Seria esse um sinal de que há exagerados no mercado privado com as avaliações? “Houve uma dispersão muito grande e aconteceram alguns valuations muito altos por conta de muita competição e dos juros baixos”, diz Rodrigo Borges, sócio do fundo de venture capital Domo Invest. “A volta dos juros (para um patamar mais alto) vai ajustar isso.”

Esse era um fenômeno que já vinha sendo alertado por alguns investidores no mercado brasileiro e latino-americano. O indício de que havia algum exagero por aqui foi o grande número de rodadas feitas em tempo recorde por algumas startups.

A brasileira Merama, por exemplo, fez três captações em menos de 12 meses. A fintech argentina Pomelo seguiu também esse roteiro. A Daki, uma empresa de entregas ultrarrápidas ligada a holding americana Jork, se tornou um unicórnio em apenas dez meses de vida.

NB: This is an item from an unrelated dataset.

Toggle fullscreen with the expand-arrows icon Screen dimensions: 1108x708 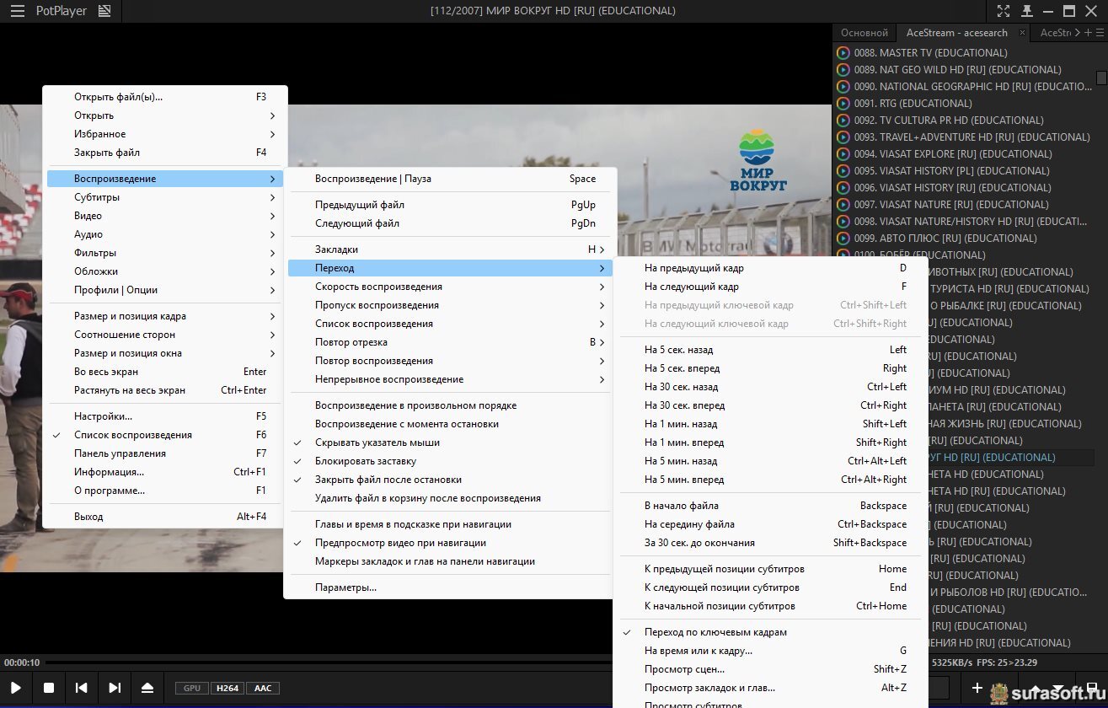[1004, 11]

Em entrevista ao programa Café com Investidor, do NeoFeed, Rodrigo Baer, sócio do Softbank para Early Stage, alertou para isso. “Tem muita gente fazendo bobagem”, disse Baer.

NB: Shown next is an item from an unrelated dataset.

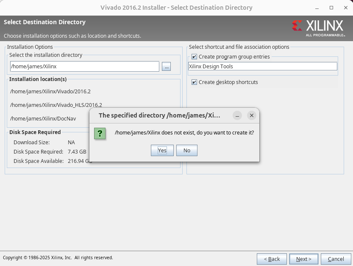This screenshot has width=353, height=266.
Task: Decline directory creation with No button
Action: point(186,151)
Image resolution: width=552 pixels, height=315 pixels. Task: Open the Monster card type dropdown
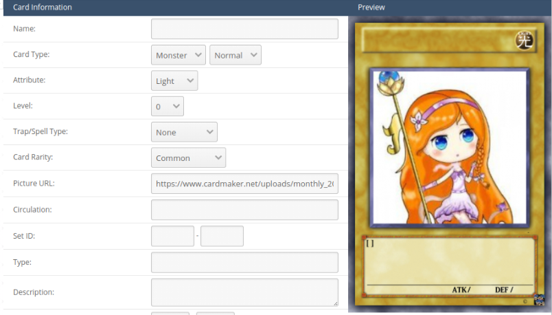pos(179,55)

Em sua visão, há questões estruturais que estão fazendo as startups precisarem de mais capital, como o fato de os empreendedores estarem mais maduros e a inflação global de salários. Mas esses dois fatores não são suficientes para explicar as rodadas rápidas que estão movimentando o mercado latino-americano, nem os altos valuations.

“O que me preocupa mais é a ineficiência do capital, porque a empresa que precisava de US$ 10 milhões agora levanta US$ 50 milhões. E sabe o que ela vai fazer? Gastar os US$ 50 milhões”, afirmou Baer.

A questão que se coloca também é se esse movimento de alta liquidez pode estar ajudando a formar uma bolha?

A questão que se coloca também é se esse movimento de alta liquidez pode estar ajudando a formar uma bolha? “Em 2000, no estouro da bolha pontocom, o sucesso das startups era medido por page views, não em reais ou dólares”, diz Borges. “Agora, as empresas têm mais consistência e, principalmente, faturamento.”

Schurmann, da Nuvini, concorda e diz que, se há bolhas e exageros, isso acontece em alguns mercados específicos. No Brasil, ele cita a área de fintech, em que há muitos investimentos e aportes. “Está todo mundo atrás do próximo Nubank”, diz ele, referindo ao banco digital que abriu o capital na Bolsa de Nova York e vale US$ 35,4 bilhões.

Por esse motivo, afirma Schurman, alguns fundos internacionais, como Softbank, Tiger e D1, ficam ansiosos por fazer cheques o mais rápido possível para não perder oportunidades. Mas, em sua visão, isso não se trata de uma bolha. “Em geral, a área de tech tem muito mais negócios subvalorizados.”

Um exemplo disso é que das dez maiores empresas em valor do mercado dos Estados Unidos, sete são da área de tecnologia – a Apple e a Microsoft, por exemplo, valem mais de US$ 2 trilhões. No Brasil, apenas uma faz parte dessa lista: o Nubank.

“O que mais nos impressiona de uma forma mais macro é que, apesar dos recentes unicórnios, a América Latina em geral ainda tem espaço significativo para o crescimento de empresas de tecnologia”, diz Rodrigo Cartolano, sócio do fundo ONEVC.

De acordo com ele, é preciso também observar o efeito de crescimento muito acelerado das startups que nasceram nos últimos três anos. “Então, o cheque de uma séria A hoje não é necessariamente comparável em diferentes momentos do tempo, porque uma companhia atualmente terá mais tração quando chega nesse ponto.”